Describe the shotgun approach to sequencing
The shotgun approach requires breaking the genomes into smaller fragments or clones and sequencing these fragments
Random shearing/sonication in sequencing
Randomly breaking the fragments of the chromosome into random bits, and fragments are sequenced independently
You need many copies of the same fragment to perform Sanger sequencing and to accurately see fluorescence. What can be used (in general) to accomplish this?
Cloning vectors
What are the 5 common features of a vector?
- Promoter: constitutive (always on)/inducible
- Multicloning site: unique restriction sites of inserting gene
- Epitope tag: protein purification/localization
- Origin of replication: determines copy number (also ensures that both daugheter cells have the vector)
- Selectable marker: antibiotic resistance (used to identify which E/coli actually has the vector)
Phagemid
1 kb insert
Plasmid
up to 10 kb insert
P1 clone
100 kb insert
Bacterial Artificial Chromosome
up to 300 kb insert
What are the steps of hierarchical shotgun sequencing (3 steps)
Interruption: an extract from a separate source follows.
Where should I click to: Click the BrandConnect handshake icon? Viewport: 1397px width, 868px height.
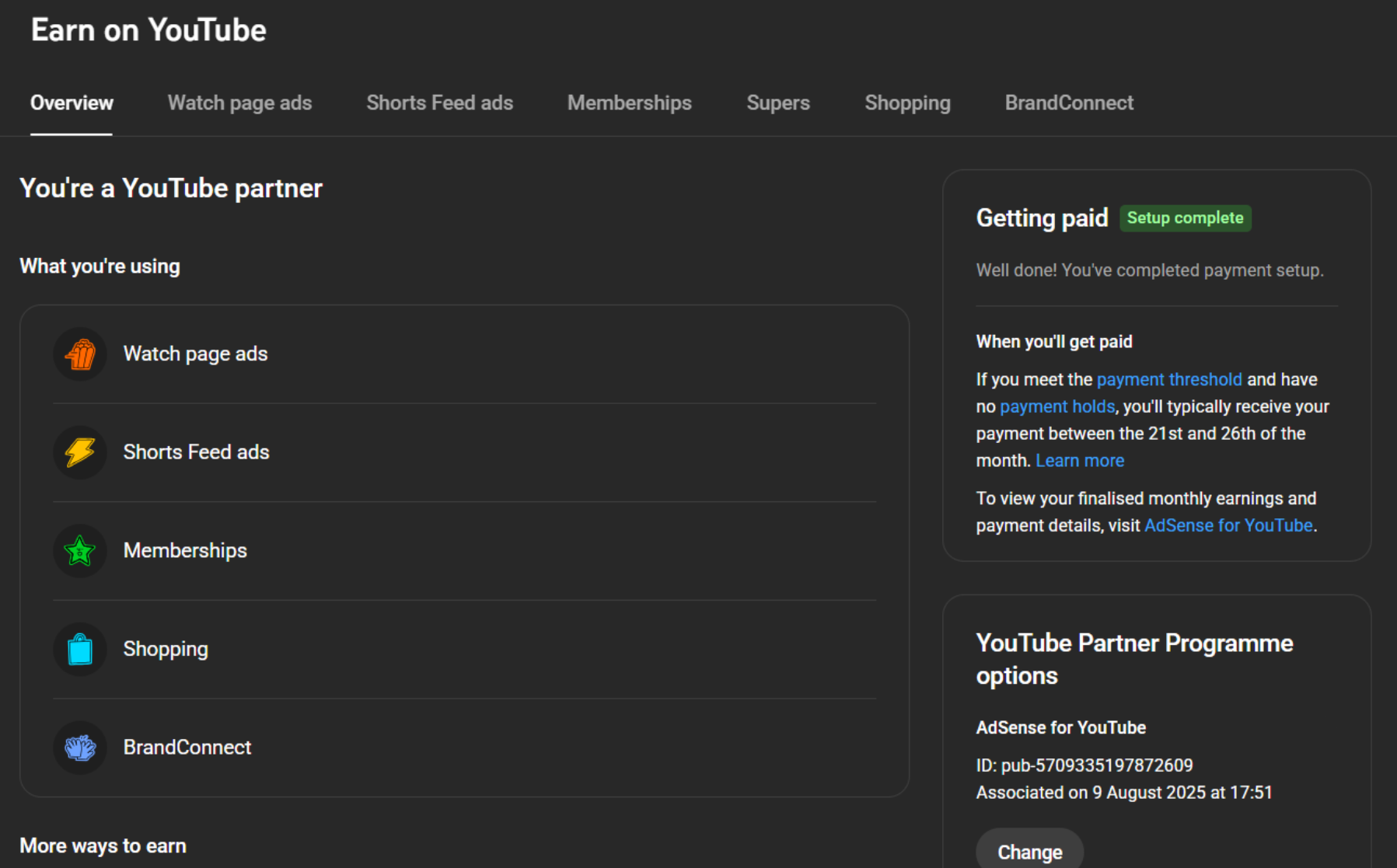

- Chromosome is fragmented by partial restriction digest or shearing (sonication)
- Clone the unique fragments into BACs (300 kb), PACs (100 kb) and cosmids (50 kb), and transform into E.coli (DNA library which contains all the colonies together. Each colony contains one vector)
- Map the correct order of cloned fragments to select BACs for sequencing (all genome is represented).
What is the goal when mapping the correct order of BAC clones?
Sequence the minimum number of nucleotides to cover the entire genome to cut costs (i.e. don’t want to sequence multiple BACs containing the same region of the genome)
What are two ways of detecting BACs with overlapping genome sequences?
- BAC library screening by hybridization
- Restriction fingerprinting BAC clones
Describe the steps for BAC library screening by hybridization
- Rapid identification of overlapping clones using a random sequence/probe (single stranded DNA)
1. BAC colonies are robotically transferred to nitrocellulose/nylon membrane and screened with a radioactive probe
2. Probe will only hybridize to BAC colonies with overlapping fragments. Black spots show where the probe is bound (black due to the radioactivity of the probe)
3. The sequence at the end of a clone can be used as a probe in a subsequent screen to look for overlapping fragments: “chromosome walking”
Describe restriction fingerprinting of BAC clones
- Complete restriction digest of BAC clones followed by gel electrophoresis to determine restriction fragment profile for each BAC clone
- Identify BAC clones with common restriction fragments
-Overlapping patterns indicate that two BAC clones share common DNA sequences, allowing researchers to identify overlaps between different clones - By comparing the overlap of many clones, scientists can begin to determine the relative positions of BAC clones along the genome.